(Task)
Restate word for word every entry that appears below, skipping its pictures.

Stored data:
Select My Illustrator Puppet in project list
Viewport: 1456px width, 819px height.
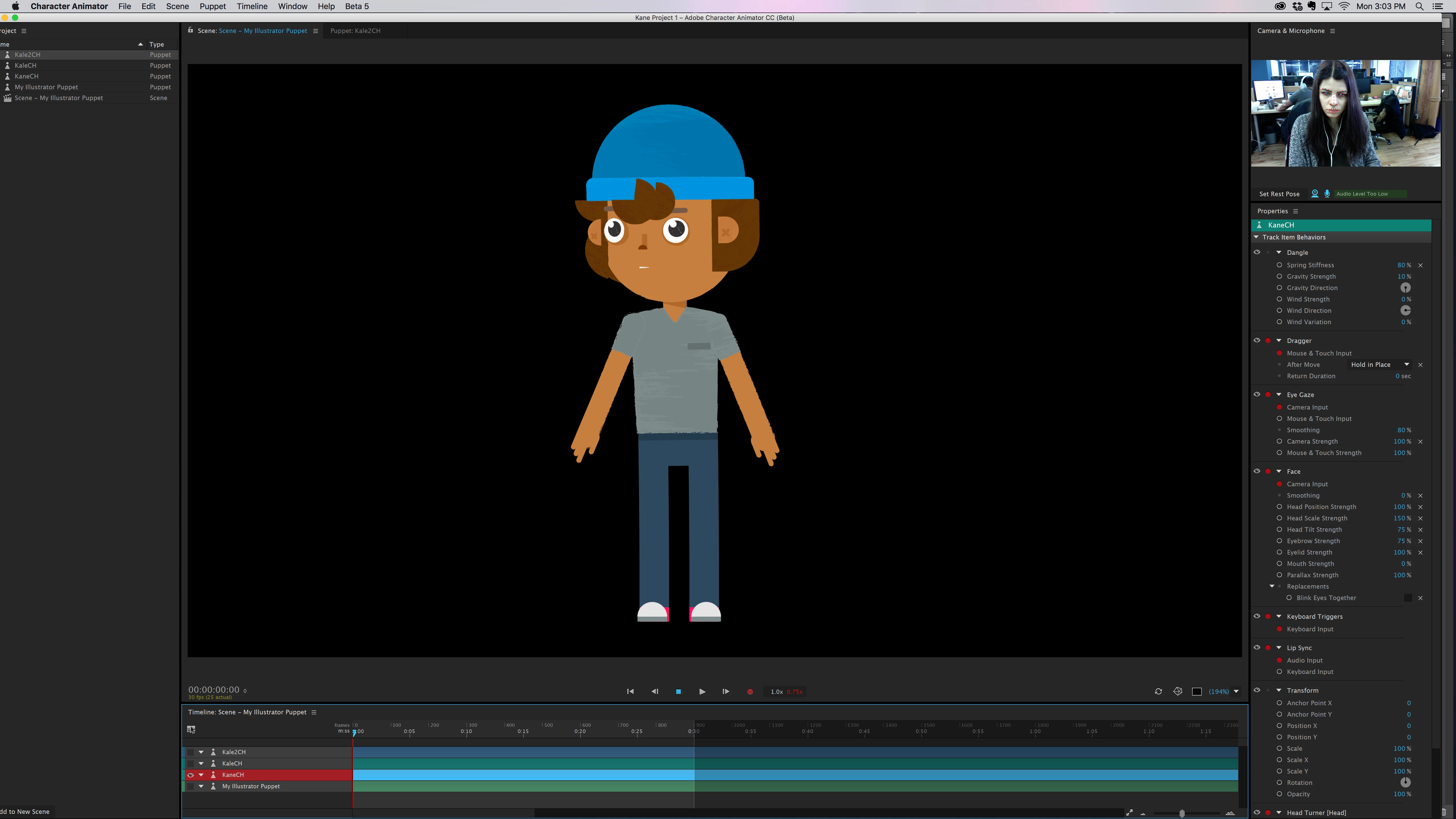46,87
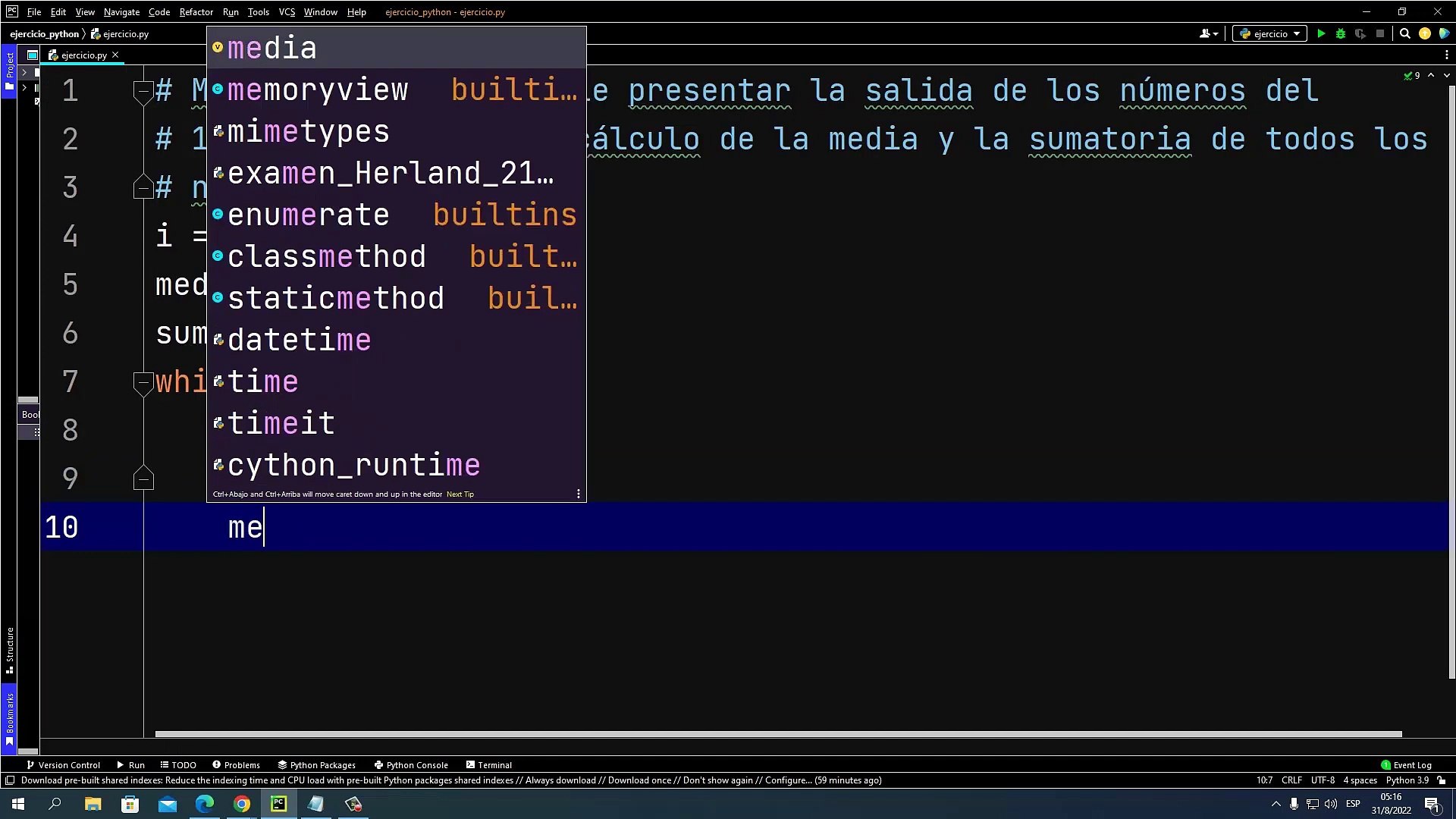Open the Python Console tool tab
Screen dimensions: 1456x819
[410, 764]
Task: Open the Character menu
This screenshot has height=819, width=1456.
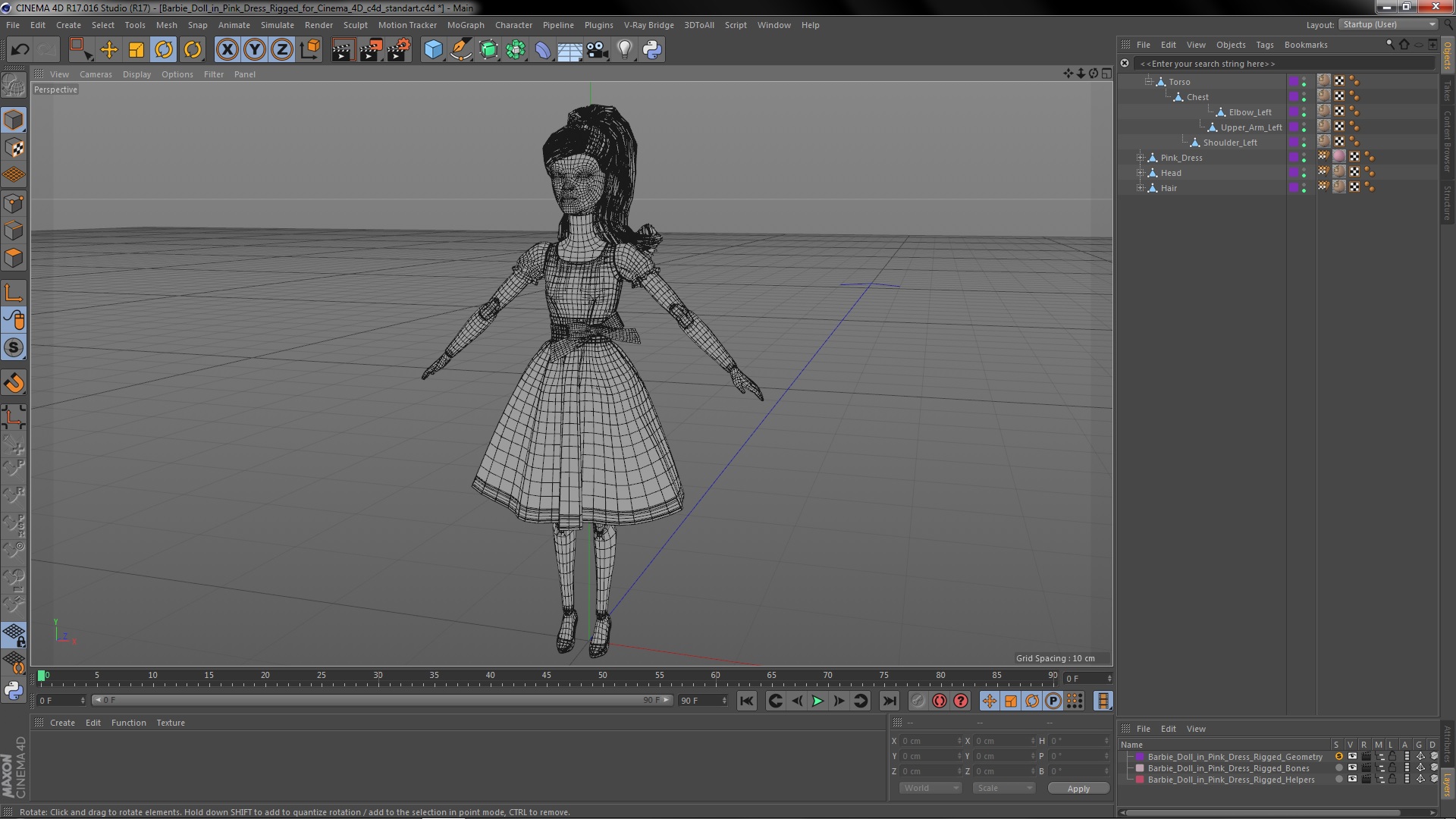Action: (x=513, y=25)
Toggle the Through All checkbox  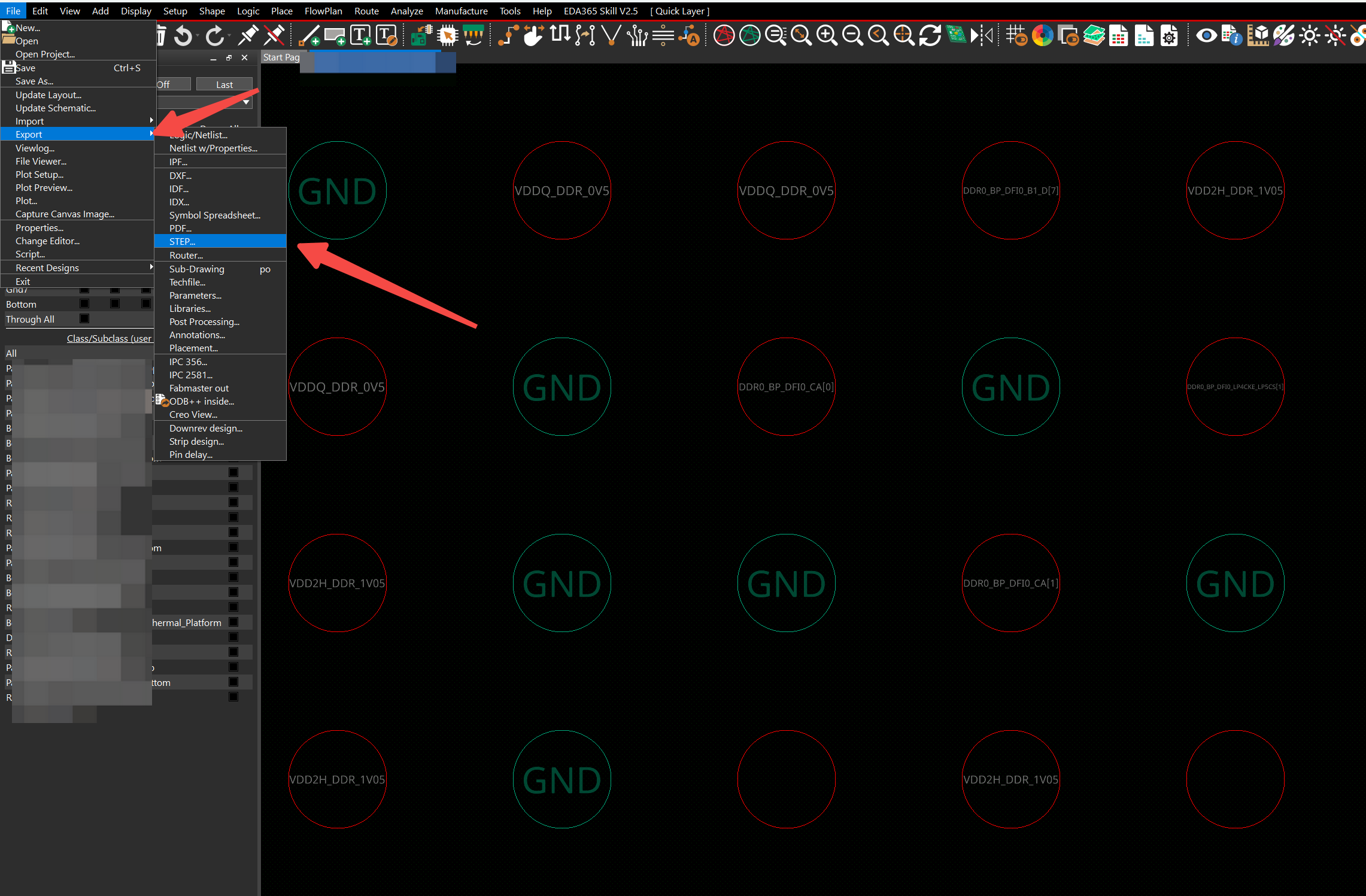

(Reply)
Select My Illustrator Puppet in project list
Viewport: 1456px width, 819px height.
46,87
Open the Python Console tool tab
Screen dimensions: 1456x819
[410, 764]
Task: Open the Character menu
This screenshot has height=819, width=1456.
Action: (x=513, y=25)
Toggle the Through All checkbox  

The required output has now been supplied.